Authors

Viktor Neborak
Viktor Neborak
(born 1961, Yaniv, Lviv region)
Viktor Neborak is a writer, scholar and organizer. He graduated from the University of Lviv in 1983, lectured in a number of colleges in the Lugansk oblast and later in Lviv, and was awarded a PhD of the Taras Shevchenko Institute of Literature in 1989.
In 1985, Viktor Neborak, Yurii Andrukhovych and Oleksandr Irvanets founded the Bu-Ba-Bu (Burlesque, Babble, Buffoonery) literary group in Lviv. Neborak’s formal title in the group was that of the Procurator, and his poem Tambourine (A Sonnet by the Flying Head) was the group’s anthem. The Bubabuists used Neo-Baroque and carnivalesque aesthetics, aiming to ‘liberate’ the language and crash taboos and colonial mentality. The group was active in 1987-1991, with the poetic opera Chrysler Imperial, staged by Serhii Proskurnia in 1992 in Vyvykh festival, considered the pinnacle of their work.

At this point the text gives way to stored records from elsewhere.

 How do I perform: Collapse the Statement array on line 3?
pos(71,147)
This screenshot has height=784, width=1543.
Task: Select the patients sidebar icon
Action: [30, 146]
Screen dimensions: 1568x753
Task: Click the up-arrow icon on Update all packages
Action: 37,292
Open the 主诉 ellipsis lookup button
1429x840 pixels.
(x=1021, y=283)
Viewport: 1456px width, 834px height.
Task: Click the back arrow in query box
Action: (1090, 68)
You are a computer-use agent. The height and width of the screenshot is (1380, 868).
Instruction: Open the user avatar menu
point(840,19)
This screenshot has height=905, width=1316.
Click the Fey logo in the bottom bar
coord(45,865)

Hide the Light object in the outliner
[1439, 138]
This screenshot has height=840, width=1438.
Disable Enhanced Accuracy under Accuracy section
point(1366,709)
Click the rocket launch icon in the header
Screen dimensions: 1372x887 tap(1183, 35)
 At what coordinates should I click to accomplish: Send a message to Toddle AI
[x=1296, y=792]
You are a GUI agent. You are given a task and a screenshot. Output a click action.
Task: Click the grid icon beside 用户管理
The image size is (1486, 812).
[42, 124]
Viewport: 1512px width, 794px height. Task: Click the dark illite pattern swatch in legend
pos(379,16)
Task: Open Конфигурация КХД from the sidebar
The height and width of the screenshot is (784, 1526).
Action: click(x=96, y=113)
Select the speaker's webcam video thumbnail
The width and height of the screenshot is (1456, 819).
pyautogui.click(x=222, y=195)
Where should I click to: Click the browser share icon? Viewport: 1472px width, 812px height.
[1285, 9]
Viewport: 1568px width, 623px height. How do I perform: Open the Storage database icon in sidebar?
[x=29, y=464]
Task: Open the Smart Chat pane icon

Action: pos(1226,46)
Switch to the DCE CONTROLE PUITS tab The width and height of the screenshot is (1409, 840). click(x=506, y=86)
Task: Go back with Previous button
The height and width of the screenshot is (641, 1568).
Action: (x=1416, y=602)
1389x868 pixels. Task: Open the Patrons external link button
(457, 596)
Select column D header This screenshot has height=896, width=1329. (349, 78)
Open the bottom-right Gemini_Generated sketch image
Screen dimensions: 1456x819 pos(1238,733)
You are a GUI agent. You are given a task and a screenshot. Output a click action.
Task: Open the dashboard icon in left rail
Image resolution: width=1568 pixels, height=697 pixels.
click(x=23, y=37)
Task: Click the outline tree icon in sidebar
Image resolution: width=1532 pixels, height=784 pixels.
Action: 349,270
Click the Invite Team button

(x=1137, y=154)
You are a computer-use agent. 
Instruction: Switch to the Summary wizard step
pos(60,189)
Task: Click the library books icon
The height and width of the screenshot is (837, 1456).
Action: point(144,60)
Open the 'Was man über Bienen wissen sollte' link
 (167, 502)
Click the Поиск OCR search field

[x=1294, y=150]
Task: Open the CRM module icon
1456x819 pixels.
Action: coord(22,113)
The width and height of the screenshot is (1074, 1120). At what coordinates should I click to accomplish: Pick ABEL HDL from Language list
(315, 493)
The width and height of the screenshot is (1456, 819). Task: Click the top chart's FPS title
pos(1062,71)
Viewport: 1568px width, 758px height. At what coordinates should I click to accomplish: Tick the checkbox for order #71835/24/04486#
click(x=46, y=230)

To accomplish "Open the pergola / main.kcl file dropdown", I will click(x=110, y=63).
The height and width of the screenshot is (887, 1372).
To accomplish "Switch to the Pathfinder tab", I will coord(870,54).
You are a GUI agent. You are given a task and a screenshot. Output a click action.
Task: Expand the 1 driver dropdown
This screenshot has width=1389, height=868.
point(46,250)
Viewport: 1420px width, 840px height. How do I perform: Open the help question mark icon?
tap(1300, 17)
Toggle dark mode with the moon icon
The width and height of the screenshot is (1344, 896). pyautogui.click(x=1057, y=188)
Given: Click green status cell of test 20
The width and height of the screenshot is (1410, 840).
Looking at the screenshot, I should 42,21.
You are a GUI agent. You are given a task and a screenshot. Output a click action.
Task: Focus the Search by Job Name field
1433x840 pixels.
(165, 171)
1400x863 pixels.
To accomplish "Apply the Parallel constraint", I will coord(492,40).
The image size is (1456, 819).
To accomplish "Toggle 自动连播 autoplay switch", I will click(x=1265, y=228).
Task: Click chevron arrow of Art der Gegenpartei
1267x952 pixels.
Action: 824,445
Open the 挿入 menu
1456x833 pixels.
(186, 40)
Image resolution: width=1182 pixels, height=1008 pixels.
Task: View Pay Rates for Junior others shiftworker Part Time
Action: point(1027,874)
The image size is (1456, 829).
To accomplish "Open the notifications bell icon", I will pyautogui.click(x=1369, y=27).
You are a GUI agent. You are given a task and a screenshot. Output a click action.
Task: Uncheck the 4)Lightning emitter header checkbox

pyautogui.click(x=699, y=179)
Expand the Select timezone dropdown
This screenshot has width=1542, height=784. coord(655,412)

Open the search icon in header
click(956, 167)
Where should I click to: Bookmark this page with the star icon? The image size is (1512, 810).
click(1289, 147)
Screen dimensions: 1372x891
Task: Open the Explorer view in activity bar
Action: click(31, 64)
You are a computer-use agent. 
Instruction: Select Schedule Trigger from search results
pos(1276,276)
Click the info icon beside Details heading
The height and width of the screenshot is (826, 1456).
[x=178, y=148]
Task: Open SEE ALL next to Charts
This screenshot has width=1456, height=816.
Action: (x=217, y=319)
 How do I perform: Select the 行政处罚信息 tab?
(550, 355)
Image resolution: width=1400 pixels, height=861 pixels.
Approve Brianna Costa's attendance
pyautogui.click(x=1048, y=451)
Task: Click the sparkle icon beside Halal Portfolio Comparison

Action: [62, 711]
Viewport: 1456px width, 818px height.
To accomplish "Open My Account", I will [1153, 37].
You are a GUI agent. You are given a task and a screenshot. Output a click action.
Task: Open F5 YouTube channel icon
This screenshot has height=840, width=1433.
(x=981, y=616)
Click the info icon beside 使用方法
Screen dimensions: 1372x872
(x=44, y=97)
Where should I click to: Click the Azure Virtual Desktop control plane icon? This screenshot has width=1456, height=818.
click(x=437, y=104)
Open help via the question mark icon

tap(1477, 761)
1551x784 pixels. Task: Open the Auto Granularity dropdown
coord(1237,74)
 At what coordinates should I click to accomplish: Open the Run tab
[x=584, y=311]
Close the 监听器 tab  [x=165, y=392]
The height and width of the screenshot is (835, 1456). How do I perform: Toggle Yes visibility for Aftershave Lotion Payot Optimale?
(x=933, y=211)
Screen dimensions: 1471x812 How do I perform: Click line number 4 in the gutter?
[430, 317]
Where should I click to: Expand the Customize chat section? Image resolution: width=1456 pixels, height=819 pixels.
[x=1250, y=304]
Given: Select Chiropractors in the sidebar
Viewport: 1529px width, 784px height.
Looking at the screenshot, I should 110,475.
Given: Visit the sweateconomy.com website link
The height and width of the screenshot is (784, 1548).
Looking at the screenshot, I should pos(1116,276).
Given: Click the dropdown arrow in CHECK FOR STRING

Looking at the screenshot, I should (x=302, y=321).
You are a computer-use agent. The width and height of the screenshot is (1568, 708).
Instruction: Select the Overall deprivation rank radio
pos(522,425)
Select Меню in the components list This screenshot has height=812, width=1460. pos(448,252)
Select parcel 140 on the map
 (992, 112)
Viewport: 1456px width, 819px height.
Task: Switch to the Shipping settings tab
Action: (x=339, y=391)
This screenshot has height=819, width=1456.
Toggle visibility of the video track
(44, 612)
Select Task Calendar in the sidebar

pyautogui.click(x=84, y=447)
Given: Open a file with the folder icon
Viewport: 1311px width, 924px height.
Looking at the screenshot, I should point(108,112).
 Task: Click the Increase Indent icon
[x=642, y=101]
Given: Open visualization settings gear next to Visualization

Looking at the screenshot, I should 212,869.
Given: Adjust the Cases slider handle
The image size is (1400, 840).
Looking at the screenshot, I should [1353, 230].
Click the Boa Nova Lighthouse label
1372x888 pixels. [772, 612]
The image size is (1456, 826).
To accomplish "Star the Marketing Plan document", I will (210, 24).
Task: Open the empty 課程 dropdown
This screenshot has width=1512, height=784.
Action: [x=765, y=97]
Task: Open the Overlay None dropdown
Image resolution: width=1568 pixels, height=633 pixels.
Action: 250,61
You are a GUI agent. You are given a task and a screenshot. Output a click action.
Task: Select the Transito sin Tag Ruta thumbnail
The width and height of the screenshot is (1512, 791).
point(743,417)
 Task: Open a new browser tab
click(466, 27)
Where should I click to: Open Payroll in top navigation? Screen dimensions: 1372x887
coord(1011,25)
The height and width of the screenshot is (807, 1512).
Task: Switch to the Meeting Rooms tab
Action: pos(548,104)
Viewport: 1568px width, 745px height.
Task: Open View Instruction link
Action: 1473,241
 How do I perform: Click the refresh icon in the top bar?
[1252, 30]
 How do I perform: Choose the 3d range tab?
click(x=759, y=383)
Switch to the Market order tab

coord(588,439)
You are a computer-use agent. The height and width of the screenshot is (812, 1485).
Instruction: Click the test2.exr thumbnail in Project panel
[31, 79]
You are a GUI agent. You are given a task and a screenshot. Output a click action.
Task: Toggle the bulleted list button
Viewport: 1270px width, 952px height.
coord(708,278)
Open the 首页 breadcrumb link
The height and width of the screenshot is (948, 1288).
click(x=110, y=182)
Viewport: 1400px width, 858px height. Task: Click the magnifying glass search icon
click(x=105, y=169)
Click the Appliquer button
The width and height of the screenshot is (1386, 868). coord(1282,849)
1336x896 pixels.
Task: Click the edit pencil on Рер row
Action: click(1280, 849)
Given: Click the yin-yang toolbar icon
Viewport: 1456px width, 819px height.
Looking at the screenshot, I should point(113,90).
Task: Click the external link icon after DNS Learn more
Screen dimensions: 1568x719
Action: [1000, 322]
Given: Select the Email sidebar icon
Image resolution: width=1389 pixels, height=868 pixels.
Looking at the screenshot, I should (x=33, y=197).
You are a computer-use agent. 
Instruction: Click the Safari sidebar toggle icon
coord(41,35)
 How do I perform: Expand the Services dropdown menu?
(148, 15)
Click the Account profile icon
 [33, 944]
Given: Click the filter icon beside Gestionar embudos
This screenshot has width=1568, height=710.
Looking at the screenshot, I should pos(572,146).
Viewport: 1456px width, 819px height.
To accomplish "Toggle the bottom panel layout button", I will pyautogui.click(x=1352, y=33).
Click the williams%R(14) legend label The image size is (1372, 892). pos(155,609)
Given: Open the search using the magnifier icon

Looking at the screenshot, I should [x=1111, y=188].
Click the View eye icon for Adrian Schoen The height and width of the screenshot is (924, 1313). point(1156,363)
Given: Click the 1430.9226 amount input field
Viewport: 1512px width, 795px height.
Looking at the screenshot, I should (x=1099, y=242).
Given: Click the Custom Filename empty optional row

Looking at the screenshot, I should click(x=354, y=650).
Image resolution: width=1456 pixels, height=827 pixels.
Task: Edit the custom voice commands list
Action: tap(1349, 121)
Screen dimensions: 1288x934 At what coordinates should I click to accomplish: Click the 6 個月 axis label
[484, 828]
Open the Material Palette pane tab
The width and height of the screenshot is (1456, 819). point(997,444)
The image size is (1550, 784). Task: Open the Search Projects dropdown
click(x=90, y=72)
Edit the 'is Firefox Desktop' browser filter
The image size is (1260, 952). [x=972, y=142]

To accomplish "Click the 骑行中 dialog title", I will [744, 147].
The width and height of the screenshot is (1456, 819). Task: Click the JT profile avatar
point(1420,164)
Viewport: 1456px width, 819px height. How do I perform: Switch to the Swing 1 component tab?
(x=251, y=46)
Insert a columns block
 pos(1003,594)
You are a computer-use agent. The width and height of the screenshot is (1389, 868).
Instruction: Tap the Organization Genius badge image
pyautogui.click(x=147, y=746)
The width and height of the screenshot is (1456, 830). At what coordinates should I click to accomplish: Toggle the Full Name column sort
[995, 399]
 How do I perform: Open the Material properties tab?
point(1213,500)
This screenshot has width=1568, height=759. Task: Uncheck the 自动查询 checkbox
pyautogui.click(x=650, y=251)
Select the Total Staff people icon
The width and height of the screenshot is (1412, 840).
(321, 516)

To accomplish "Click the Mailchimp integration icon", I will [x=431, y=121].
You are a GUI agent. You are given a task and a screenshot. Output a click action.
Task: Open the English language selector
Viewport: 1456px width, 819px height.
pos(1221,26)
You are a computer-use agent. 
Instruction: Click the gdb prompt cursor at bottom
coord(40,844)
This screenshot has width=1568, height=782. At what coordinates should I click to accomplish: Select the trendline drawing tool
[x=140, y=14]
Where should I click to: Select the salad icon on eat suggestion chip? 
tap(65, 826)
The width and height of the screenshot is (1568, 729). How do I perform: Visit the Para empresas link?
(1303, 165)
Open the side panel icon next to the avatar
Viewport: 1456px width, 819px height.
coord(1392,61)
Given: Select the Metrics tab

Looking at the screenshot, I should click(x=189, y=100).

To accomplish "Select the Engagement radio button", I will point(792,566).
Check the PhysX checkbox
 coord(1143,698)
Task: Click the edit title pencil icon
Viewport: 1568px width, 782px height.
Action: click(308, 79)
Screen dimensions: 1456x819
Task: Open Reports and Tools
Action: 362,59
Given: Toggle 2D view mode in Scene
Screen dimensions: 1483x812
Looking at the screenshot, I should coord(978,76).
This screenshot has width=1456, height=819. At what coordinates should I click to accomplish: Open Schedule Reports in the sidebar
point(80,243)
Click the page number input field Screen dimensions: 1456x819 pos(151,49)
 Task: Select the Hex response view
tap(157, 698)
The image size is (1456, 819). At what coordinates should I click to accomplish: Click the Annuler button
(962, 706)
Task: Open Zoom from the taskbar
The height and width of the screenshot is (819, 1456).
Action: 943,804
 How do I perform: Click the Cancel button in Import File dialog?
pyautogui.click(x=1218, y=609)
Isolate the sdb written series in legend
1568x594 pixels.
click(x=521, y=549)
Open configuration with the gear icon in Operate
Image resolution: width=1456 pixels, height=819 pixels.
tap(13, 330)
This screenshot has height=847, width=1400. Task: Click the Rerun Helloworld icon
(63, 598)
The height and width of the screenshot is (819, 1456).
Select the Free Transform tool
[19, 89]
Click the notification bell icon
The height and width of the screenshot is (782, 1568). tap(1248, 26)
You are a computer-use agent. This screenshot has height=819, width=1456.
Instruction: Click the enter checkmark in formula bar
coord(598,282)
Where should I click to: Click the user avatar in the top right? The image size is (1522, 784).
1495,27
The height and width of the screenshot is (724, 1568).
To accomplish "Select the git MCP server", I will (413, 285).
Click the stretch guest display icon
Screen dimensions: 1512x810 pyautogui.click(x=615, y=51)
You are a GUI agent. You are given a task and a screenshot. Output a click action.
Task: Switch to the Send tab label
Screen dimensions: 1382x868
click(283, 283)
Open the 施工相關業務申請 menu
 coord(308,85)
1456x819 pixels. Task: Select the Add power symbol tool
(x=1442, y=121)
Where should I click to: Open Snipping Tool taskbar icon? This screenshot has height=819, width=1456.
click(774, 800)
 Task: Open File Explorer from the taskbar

Neborak’s first book of poems, The Amber Time (1987), was a combination of comical poetics and lyricism, while his next book, The Flying Head (1991) was essentially Bubabuistic. In two years, Alter Ego (1993) was published, which showed a shift towards vers libre and meditative poetry. This tendency continued in The Epos of the Fifty-Third House (1999).
Just as Yurii Andrukhovych, Neborak made a career in music as well. In 1991, he founded and fronted the rock band Neborock. He also organized, produced and moderated a string of music festivals: Vyvykh (1992), Alternativa (1992, 1994) and Reberitatsia (1992-94). The Third Millenium, a series of literary soirees in Lviv, was another big culture project by Viktor Neborak. In 1995-1999 fifty-eight meetings took place, broadcasted by Lviv TV.
Neborak is also a scholar. He gave lectures on the history of Ukrainian literature in the University of Lviv in 1993-2000, works in the Lviv department of Taras Shevchenko Institute of Literature and authored several books in literary studies: Aeneid Revisited (2001), Slow Reading (2010) and Ivan Franko: Highs and Lows (2016).